In the Denali road lottery post, rewrite the part from "That is, until" to "roughly 1:6 .", swapping "road lottery" for "road draw".

**Given passage:**
########################################

That is, until the annual road lottery when people pay $10 for a chance to drive their own way into the park before the snow flies.  This year's road lottery dates are Friday 9/16 through Monday 9/19 . . . and I'm looking forward to hopefully scoring a pass (or two).

I mention this because many talk about going to Denali Nat'l Park and this is a great time for the passengers of 1,600 vehicles (400/day).  I understand that there were around 10,000 entries into the lottery so I guess that makes the odds roughly 1:6 .

I would be interested in any other TUGGERS consider this trip in 2011.  It would be cool to fill the TEK campground with TUG folks and connect for a great weekend in the Alaskan wilderness.

Von


----------



## Timeshare Von

*Update - Denali National Park 2011 Road Lottery*

Denali Road Lottery Article

For those interested in reading more about the experience, here is a very nice article from Alaska Magazine (May or June issue).  If the copy is too fuzzy to read and you're interested in receiving a copy, PM me and I'll email you the PDF doc of the article.

########################################

**Supplied records:**
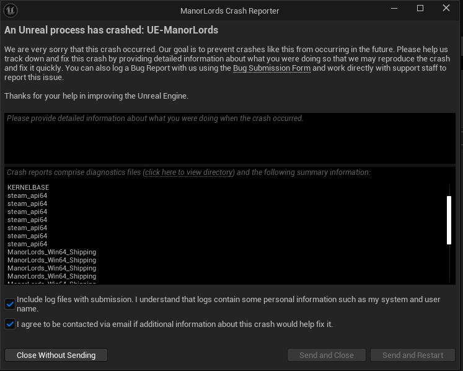The width and height of the screenshot is (463, 371).
Task: Minimize the Crash Reporter window
Action: [394, 9]
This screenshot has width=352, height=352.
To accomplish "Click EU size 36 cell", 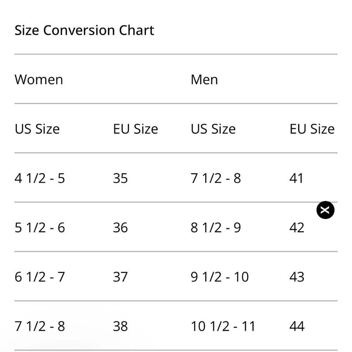I will point(120,228).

########################################

**Solution to this problem:**
That is, until the annual road draw when people pay $10 for a chance to drive their own way into the park before the snow flies.  This year's road draw dates are Friday 9/16 through Monday 9/19 . . . and I'm looking forward to hopefully scoring a pass (or two).

I mention this because many talk about going to Denali Nat'l Park and this is a great time for the passengers of 1,600 vehicles (400/day).  I understand that there were around 10,000 entries into the lottery so I guess that makes the odds roughly 1:6 .